#### Data supplied
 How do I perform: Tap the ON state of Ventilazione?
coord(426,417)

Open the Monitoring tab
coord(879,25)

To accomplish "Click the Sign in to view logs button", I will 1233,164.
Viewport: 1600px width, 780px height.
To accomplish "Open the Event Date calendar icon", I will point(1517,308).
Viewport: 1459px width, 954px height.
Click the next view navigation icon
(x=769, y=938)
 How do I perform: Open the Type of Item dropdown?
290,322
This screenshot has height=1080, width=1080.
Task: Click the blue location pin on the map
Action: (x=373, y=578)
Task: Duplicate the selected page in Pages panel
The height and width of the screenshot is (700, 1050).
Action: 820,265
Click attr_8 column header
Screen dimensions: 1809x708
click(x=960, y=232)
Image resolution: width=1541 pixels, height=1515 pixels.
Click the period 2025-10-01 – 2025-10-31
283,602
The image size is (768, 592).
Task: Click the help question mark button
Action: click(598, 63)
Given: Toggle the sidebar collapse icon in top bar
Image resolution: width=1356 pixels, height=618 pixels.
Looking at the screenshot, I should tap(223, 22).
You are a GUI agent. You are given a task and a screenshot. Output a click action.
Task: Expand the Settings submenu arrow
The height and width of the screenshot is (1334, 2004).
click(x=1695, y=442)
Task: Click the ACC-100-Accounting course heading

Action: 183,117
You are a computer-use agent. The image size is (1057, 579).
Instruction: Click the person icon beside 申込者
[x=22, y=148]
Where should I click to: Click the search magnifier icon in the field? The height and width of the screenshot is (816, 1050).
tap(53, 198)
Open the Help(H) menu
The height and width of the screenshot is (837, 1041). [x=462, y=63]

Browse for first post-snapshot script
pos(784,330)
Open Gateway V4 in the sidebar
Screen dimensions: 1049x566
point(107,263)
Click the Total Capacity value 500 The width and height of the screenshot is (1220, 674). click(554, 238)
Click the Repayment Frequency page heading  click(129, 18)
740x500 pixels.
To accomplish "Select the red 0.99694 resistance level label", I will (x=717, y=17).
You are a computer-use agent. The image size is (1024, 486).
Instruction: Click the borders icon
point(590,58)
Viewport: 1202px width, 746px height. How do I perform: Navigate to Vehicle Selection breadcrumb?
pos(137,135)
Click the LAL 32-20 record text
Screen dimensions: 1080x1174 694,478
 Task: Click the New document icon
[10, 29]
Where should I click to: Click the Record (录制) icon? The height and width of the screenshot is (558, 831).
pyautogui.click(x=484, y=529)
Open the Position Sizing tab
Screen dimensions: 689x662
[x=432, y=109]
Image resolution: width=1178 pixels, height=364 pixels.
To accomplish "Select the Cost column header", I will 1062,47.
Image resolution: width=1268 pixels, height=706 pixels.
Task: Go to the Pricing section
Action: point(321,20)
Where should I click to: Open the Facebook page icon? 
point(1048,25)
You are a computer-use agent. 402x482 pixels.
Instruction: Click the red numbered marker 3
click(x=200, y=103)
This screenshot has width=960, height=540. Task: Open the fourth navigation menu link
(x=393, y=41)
########
**Assignment:**
Copy out every line in the entries above that holds "sidebar".

**Exercise answer:**
Given: Toggle the sidebar collapse icon in top bar
Open Gateway V4 in the sidebar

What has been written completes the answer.